粉体から始まり、顔料で色が与えられ、練り上げられた素材は、左官職人の手によって初めて建築の一部となります。しかし、本当に完成するのは施工が終わった瞬間ではありません。その先に生まれるものがあります。それが「空間」です。空間とは、壁や床、天井が完成した状態を指す言葉ではありません。人がその場所へ足を踏み入れた瞬間に感じる空気感、自然光がつくる陰影、素材の質感、視線の広がり、そして時間の流れまでを含めて、一つの空間として成立します。だからこそ、左官は単に材料を塗る仕事ではありません。素材が持つ可能性を理解し、建築の目的や設計思想を読み取り、その場所に最もふさわしい表情をつくり上げる仕事です。同じ材料を使っても、鏝の角度、力加減、塗り重ねる厚み、乾燥を見極める判断によって、空間が与える印象は大きく変わります。柔らかく穏やかな空間になるのか。凛とした緊張感を持つ空間になるのか。素材の魅力を最大限に引き出せるかどうかは、施工技術だけではなく、その場で積み重ねられる判断力によって決まります。内村工業株式会社は、この「判断」を何よりも大切にしています。住宅、店舗、ホテル、オフィス、商業施設など、それぞれの建築には異なる役割があります。その役割に合わせて素材を選び、下地を見極め、仕上げ方を変え、光との関係まで考えながら施工する。それが特殊左官であり、デザイン左官の本質です。空間価値とは、高価な材料だけで生まれるものではありません。素材・技術・経験・判断、そのすべてが重なった先に初めて生まれるものです。左官の仕事は目立つためではなく、建築全体の価値を静かに支えることにあります。壁一枚が変われば、光の見え方が変わる。床の質感が変われば、人の歩く速度まで変わる。空間とは、そうした小さな積み重ねによって完成していくものです。内村工業株式会社は、素材を施工しているのではありません。
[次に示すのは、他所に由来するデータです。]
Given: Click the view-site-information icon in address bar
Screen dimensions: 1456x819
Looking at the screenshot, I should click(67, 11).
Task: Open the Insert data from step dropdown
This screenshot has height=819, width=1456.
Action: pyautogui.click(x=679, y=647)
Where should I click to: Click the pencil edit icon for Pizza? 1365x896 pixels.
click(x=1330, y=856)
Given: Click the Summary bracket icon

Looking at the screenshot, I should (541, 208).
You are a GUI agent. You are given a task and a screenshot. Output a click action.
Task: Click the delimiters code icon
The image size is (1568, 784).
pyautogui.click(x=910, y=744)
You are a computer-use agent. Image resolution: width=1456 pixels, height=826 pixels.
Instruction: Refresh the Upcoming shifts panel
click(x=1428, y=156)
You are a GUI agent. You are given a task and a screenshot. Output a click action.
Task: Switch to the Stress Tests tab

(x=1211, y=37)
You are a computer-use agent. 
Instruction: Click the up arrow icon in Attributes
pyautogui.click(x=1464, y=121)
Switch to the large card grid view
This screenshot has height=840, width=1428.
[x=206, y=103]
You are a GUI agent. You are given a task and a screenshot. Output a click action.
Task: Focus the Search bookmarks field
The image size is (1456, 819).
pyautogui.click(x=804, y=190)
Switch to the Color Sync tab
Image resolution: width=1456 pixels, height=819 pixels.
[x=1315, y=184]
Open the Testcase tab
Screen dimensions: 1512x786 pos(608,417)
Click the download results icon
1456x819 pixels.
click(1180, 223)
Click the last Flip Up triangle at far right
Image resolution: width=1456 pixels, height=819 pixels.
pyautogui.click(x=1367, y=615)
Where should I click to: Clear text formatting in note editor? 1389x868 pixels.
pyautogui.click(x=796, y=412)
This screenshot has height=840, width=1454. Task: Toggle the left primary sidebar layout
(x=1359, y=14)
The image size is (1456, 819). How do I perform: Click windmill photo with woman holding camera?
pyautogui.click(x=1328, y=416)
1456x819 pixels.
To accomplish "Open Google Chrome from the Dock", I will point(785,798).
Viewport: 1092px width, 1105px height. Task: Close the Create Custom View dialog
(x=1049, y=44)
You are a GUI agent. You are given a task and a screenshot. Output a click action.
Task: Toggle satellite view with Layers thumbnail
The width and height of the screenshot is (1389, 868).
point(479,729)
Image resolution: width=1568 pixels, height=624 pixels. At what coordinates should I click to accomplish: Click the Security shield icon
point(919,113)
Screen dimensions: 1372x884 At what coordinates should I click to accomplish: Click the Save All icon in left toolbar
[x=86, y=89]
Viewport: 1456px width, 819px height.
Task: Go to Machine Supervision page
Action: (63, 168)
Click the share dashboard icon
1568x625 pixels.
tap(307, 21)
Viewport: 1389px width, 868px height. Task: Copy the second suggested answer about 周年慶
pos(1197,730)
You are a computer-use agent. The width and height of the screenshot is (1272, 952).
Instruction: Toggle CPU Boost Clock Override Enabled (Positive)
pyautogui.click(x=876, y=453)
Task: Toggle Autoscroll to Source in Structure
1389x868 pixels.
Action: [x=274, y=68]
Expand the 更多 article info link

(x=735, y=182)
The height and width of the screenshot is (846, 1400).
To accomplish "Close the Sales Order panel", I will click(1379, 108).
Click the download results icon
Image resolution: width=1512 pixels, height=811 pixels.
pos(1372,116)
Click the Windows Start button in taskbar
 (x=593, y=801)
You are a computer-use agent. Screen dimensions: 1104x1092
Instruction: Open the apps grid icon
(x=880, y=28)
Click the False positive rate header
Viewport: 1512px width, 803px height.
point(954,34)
素材を通して、建築が持つ本来の価値を引き出し、人が心地よいと感じる空間をつくり続けています。特殊左官とは、美しい壁をつくる技術ではありません。建築の目的を理解し、素材の力を最大限に生かしながら、空間そのものの価値を高める仕事です。素材は可能性です。その可能性を空間へ変えることこそ、左官職人の役割であり、内村工業株式会社が追求し続けるものづくりです。